• [Objetivo do exercício] Você consegue transcrever fielmente, do texto sobre a paternidade entre gêmeos, o trecho que vai de "Ele se submeteu" até "conta a mulher."?

----- Trecho do documento

Ele se submeteu ao exame de DNA, e quando o resultado deu positivo, ele indicou
Fabrício como o verdadeiro pai. Por sua vez, o irmão também fez o mesmo teste,
dando resultado igual – 99,9% de chances de ser o genitor de Mariana. “É uma
atitude muito triste, não precisavam disso. Eles sabem a verdade, mas se
aproveitam da semelhança para fugir da responsabilidade”, conta a mulher.
A biologia
explica a confusão. Como os gêmeos univitelinos se originam da divisão de um
único óvulo fertilizado pelo mesmo espermatozoide, eles têm DNAs idênticos. Um
teste laboratorial comum de paternidade, analisa algumas sequências de genoma
e, para um resultado mais investigativo, seria necessária análise das 3 bilhões
de letras do DNA. Esse exame, chamado Twin Test, custa R$ 60 mil, mas também
não é conclusivo, por ser necessário que um dos analisados tenha alguma mutação
e, além disso, as partes do processo não detinham condições financeiras para
arcá-lo.

----------
----- Dados disponíveis

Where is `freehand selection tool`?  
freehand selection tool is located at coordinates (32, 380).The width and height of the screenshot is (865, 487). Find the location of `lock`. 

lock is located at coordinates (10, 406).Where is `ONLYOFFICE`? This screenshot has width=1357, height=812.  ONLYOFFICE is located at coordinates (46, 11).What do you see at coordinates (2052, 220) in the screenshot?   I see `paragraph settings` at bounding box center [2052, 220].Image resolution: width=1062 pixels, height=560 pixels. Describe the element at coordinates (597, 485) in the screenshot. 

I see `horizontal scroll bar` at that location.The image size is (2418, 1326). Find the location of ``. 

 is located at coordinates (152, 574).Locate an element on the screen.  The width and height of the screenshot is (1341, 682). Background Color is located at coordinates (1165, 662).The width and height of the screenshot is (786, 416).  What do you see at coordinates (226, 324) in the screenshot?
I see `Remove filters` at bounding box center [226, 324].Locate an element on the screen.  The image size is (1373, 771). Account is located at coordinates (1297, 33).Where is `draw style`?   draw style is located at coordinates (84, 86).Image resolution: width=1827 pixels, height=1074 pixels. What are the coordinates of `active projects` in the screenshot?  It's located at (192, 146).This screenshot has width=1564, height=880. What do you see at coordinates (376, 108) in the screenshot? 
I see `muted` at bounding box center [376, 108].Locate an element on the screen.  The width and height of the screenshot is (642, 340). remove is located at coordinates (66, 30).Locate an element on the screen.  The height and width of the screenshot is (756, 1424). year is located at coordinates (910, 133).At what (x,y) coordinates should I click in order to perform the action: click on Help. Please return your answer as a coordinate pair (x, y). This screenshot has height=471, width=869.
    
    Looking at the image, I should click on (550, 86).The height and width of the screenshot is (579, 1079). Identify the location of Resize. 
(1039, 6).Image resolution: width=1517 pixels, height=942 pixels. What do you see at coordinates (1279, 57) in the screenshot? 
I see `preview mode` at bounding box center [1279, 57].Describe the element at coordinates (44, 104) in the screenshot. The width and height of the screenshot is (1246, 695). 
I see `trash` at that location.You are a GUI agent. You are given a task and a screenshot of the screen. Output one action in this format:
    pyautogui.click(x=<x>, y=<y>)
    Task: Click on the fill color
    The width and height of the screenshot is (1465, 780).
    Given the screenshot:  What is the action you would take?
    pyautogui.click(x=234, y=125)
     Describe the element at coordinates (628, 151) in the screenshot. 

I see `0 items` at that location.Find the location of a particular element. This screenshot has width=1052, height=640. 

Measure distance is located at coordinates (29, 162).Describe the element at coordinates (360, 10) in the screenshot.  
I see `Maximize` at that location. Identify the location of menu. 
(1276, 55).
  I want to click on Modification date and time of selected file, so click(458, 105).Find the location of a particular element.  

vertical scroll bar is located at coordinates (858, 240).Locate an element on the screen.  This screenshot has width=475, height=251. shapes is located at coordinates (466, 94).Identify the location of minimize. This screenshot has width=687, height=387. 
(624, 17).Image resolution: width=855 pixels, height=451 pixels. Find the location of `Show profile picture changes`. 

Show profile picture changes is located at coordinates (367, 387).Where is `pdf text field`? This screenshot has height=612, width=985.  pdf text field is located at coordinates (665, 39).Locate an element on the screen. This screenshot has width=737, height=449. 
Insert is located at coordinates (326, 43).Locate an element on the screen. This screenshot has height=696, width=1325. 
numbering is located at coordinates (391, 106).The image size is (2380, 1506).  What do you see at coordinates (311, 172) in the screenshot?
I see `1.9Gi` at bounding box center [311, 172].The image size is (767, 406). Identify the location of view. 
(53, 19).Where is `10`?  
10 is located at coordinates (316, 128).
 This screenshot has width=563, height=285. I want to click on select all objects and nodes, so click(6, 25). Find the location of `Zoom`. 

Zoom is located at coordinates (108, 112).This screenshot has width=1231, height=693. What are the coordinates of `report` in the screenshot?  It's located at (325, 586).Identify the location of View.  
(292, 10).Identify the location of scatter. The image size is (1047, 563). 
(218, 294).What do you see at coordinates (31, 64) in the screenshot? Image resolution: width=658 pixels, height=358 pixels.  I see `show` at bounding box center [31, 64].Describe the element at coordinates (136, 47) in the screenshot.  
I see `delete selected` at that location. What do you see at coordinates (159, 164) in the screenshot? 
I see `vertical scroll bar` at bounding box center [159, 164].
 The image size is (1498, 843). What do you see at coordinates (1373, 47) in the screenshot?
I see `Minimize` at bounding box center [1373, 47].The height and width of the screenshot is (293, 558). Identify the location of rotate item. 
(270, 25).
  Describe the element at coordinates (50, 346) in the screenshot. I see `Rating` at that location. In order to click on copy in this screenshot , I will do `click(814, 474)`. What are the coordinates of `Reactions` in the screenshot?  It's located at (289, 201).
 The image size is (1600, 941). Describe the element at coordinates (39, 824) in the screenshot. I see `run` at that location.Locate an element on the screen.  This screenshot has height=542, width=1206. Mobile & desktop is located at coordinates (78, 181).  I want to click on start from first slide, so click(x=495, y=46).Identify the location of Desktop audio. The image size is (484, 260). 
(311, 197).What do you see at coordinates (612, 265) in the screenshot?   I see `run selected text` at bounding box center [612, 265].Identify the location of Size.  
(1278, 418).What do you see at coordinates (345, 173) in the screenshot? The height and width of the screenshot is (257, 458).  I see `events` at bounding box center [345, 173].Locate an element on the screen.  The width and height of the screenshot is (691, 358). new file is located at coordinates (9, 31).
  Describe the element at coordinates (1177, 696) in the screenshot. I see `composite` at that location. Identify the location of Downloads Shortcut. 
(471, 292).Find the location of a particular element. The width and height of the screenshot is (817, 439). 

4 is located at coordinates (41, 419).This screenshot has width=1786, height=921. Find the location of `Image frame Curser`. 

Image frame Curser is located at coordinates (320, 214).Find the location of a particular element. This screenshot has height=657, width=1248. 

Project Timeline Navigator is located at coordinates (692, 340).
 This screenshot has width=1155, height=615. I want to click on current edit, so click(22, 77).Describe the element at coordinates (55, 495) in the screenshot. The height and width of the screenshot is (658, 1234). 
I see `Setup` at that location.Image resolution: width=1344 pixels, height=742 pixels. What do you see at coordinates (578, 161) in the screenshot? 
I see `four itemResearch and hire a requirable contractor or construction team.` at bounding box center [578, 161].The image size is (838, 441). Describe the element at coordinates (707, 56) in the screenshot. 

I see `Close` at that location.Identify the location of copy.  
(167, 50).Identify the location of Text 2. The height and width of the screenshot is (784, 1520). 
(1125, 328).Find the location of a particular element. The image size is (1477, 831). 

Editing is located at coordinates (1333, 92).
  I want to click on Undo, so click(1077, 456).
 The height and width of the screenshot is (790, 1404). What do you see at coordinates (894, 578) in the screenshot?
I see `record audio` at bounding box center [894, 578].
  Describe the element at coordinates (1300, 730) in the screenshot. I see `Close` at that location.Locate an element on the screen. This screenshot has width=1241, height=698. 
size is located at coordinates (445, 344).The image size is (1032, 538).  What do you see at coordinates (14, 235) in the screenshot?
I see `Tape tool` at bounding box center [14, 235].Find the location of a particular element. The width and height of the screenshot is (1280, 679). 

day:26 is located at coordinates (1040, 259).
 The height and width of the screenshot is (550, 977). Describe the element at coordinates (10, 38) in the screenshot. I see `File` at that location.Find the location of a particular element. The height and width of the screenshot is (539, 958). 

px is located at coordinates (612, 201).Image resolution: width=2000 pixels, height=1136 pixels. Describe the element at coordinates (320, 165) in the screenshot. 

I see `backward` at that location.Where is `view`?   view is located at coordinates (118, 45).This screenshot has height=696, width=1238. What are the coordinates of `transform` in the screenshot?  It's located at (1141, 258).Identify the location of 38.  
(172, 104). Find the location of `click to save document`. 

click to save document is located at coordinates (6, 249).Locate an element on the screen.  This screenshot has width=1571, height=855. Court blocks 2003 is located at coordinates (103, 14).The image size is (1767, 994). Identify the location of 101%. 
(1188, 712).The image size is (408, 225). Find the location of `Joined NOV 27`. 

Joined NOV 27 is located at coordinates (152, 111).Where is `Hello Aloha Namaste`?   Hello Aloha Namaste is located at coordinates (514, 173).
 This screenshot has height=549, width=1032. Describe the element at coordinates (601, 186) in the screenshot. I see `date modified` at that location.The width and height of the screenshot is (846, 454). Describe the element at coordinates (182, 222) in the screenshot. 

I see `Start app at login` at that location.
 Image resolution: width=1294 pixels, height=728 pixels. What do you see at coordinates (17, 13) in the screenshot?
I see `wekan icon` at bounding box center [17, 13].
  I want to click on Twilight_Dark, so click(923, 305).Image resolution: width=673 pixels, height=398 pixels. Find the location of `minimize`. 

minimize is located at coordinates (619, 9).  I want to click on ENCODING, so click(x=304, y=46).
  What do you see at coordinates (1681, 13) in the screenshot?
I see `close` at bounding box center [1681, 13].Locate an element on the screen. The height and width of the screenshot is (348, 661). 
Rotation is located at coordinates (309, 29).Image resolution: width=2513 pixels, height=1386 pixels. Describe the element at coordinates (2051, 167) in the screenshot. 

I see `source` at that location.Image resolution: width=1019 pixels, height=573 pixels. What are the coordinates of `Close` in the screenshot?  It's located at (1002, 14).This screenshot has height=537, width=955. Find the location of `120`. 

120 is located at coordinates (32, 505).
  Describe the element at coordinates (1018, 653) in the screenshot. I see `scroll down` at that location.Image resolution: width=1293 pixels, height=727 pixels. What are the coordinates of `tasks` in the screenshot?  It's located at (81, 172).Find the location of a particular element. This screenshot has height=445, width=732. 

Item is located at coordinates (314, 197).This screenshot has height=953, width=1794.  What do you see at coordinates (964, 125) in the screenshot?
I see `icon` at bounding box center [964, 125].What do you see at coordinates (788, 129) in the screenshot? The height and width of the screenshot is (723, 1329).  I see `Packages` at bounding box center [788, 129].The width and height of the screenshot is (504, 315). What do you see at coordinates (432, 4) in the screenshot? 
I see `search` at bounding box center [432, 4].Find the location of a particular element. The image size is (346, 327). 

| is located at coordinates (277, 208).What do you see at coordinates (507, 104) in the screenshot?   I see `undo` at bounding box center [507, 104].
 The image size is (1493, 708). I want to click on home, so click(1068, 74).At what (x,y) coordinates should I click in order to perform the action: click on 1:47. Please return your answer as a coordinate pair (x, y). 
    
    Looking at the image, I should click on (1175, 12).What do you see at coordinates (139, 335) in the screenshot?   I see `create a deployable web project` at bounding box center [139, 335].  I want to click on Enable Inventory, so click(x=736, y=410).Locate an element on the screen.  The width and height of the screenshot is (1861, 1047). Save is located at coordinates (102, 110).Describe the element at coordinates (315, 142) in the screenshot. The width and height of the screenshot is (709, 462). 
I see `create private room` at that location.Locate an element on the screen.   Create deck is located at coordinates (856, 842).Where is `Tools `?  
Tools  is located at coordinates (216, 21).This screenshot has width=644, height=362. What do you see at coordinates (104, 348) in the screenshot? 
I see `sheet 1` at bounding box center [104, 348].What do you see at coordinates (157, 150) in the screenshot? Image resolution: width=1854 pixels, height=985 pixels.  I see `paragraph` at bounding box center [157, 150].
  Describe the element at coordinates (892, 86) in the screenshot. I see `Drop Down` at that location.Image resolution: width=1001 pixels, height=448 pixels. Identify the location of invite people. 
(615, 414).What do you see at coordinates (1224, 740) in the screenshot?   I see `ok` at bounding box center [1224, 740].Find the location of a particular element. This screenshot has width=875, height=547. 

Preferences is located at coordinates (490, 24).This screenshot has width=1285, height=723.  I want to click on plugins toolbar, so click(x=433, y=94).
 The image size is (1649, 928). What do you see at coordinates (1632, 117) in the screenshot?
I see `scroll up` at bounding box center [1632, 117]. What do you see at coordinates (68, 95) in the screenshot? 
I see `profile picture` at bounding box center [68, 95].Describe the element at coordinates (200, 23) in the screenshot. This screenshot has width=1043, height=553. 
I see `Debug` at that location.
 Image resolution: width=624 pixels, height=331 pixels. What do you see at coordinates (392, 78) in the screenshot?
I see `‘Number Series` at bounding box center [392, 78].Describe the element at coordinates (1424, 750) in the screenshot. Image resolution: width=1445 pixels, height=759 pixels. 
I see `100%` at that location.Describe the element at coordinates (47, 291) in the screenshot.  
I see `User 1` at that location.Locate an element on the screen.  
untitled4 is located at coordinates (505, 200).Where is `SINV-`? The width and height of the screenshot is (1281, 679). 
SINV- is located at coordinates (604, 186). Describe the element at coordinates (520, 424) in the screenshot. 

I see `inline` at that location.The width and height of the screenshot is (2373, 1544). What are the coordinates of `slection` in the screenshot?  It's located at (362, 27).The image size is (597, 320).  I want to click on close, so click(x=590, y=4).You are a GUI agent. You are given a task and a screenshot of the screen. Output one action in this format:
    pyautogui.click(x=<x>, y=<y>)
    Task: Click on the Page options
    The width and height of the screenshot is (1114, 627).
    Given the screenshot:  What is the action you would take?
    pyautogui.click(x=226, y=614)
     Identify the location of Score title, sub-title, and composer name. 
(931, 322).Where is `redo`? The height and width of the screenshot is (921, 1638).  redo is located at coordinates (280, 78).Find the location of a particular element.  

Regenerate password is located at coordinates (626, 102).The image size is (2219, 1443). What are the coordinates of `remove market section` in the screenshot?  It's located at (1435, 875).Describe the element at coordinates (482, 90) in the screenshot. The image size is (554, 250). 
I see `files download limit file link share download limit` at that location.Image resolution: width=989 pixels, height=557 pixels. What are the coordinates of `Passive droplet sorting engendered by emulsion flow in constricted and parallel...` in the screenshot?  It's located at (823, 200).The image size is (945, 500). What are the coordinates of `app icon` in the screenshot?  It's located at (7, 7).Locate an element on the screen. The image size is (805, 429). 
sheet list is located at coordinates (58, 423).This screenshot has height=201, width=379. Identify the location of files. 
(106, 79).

----------

• [Resposta escrita]
Ele se submeteu ao exame de DNA, e quando o resultado deu positivo, ele indicou
Fabrício como o verdadeiro pai. Por sua vez, o irmão também fez o mesmo teste,
dando resultado igual – 99,9% de chances de ser o genitor de Mariana. “É uma
atitude muito triste, não precisavam disso. Eles sabem a verdade, mas se
aproveitam da semelhança para fugir da responsabilidade”, conta a mulher.